1. What are the political implications of defining "distance" as an essential component of the aesthetic experience?
Epiphanal moments under a star-studded midnight sky is an aesthetic experience. The aesthetic experience is characterized as a "separation of thought from reality that was essential for the creation and appreciation of art" (Long, 1). Further, the pleasure and awe that individuals derive from art comes from the "physical processes constituting the aesthetic impression" (Long, 1). This detachment necessary to understand art was also characterized by the synchronous separation and involvement, a term called distance.
Distance cannot be an essential component of the aesthetic experience. Distance only limits the self from understanding. Distance, characterized as simultaneous separation and involvement, does not necessarily permit itself to work well within the aesthetic experience. If aesthetic is defined as a" critical analysis of art, culture, and nature", distancing the self seems harmful. That is, to have a practical detachment from the said experience would actually limit the self from complete experience, as everything is subjective. The individual rarely understands the world through a lens that is not their own. The negotiation of self within the larger context of society is made possible by the individual experience. Lived experiences always seems to be reflective of art. Art seems to be an extension, a temporal experience of the self. Perhaps this quality could be characterized as a form of distance, but with this distance, individual subjectivity is always present. Even with distance characterized as imaginative, the imagination still functions through self and the experiences of the self. As Long stated, " Readers do not present an imaginative world...they maintain their own identity in the same world of reality as that of the listener, inviting an audience to to participate imaginatively in the fictive world of the text, a participation guided by clear and vivid reading" (4). Distance is not attainable.

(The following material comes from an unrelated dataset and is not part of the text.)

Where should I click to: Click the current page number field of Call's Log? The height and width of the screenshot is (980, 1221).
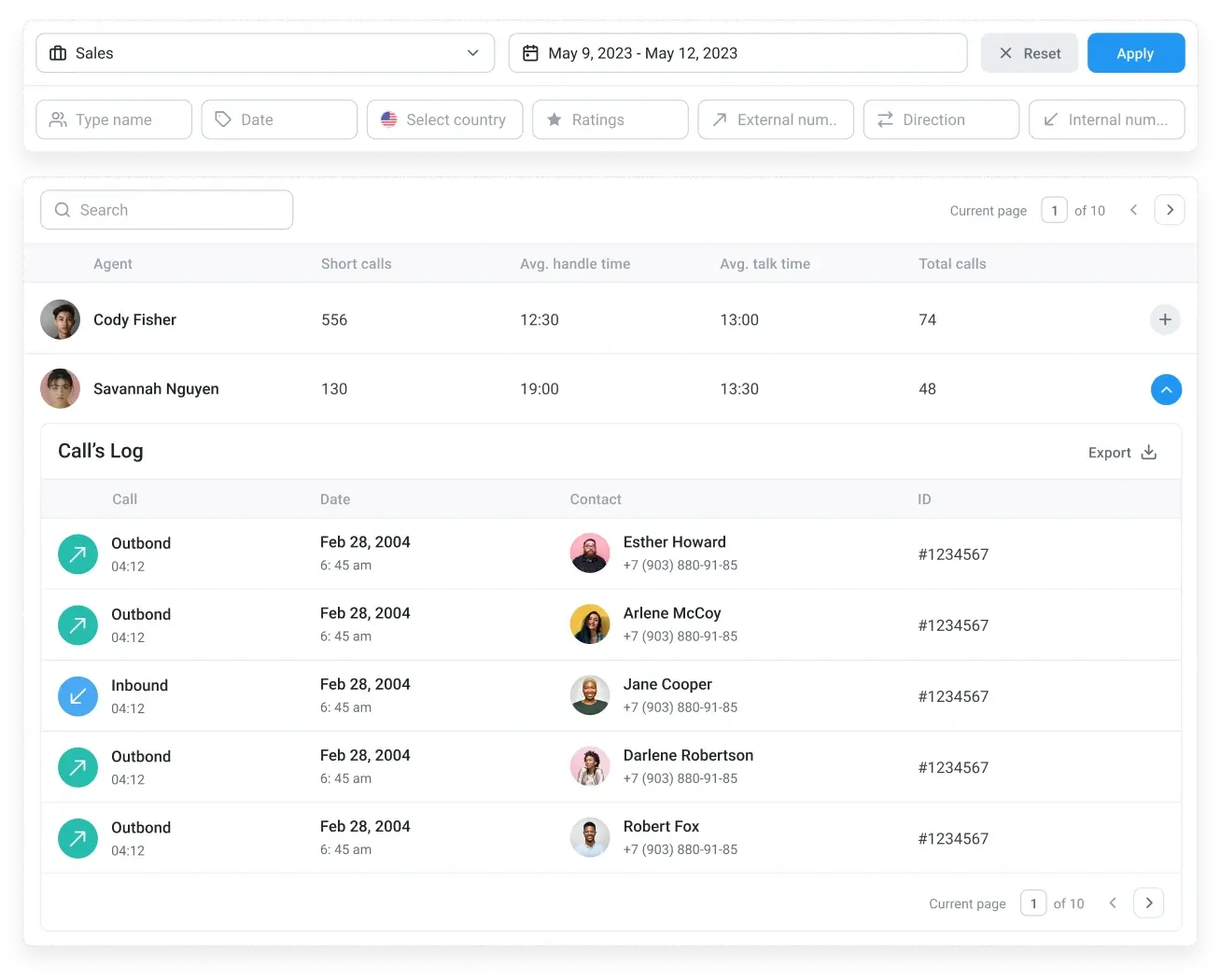[x=1033, y=903]
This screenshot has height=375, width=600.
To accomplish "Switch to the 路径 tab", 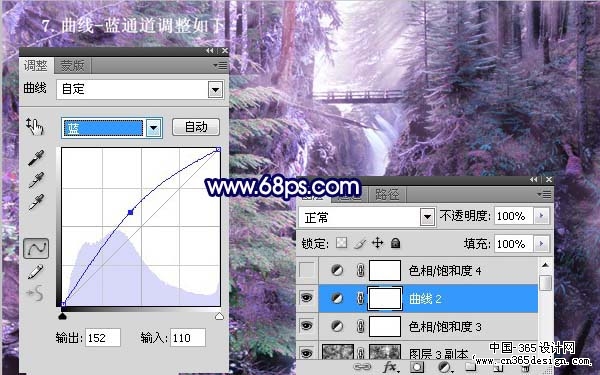I will click(386, 194).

In fact, "distancing became of little assistance to the interpreter who major objective was to know the dymanics of the literature by performing it" (Long, 7). Distance, requiring multiple distinctions, started to become a problem during the mid-20th century when a paradigmatic shift from modernism to postmodernism characterized our culture. These distinctions "could become a problem when one aimed to study experientally a literary text that made its point precisely by ignoring, overlapping, shifting, or confusing those distinctions" (Long, 8). These four qualities are inherent of postmodern society. Art becomes nothing more than art.